Leader of the spirits of the dead in Haitian Vodou

Gede Nibo (Note: Alternative spellings and variations include Guédé Nibo, Guédé-Nibo, Guede-Nibo, Ghede Nibo, Gédé Nibo, Gédé Nibbo, Gédé Nibho, Guede Nibho, Guede Nibbho, Guede Ni-Bo, and Ti Puce.) (Gede Nibo) is a lwa who is leader of the spirits of the dead in Haitian Vodou. Formerly human, Gede Nibo was a handsome young man who was killed violently. After death, he was adopted as a lwa by Baron Samedi and Maman Brigitte. He is envisioned as an effeminate, nasal dandy. Nibo wears a black riding coat or drag. When he inhabits humans, they are inspired to lascivious sexuality of all kinds.

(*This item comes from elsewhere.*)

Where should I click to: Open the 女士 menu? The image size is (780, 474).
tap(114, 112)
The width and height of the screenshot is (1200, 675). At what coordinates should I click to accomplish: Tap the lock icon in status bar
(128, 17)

==Function and depiction==
Gede Nibo is a rada lwa who is considered to be a great healer. He is seen carrying a bottle of white rum infused with medicinal herbs, and often carries a staff and smokes a cigar. Nibo is the special patron of those who die young, and as such is often conflated with the Catholic saint Gerard Majella, who is depicted with a skull. Nibo is the guardian of the graves of those who died prematurely, particularly those whose final resting place is unknown. He is a psychopomp, an intermediary between the living and the dead. He gives voice to the dead spirits that have not been reclaimed from (The Lower World) or in Vodou terms "below the waters", and his chwals ("horses", possessed devotees) can give voice to the dead spirits whose bodies have not been found.

==Service==
Purple is considered his sacred color, and usual offerings include black goats, black roosters, calabash, cigars, coconut, fried plantains, pistachios, smoked herrings, sweet sesame balls, and white rum spiced with African bird pepper.

Until recently, Haitian farmers would perform a praise song to Guede Nibo each November. It involved phallic thrusts and other erotic gestures and was named "Massissi", a Haitian term for a "homoerotically inclined male".

==In popular culture==
- The Disney villain character Dr. Facilier in the animated film The Princess and the Frog is loosely modeled on Guede Nibo.
- Baron Samedi (as the head of the Guede family of loa) is mentioned in the second novel in Ian Fleming's James Bond series of stories Live and Let Die.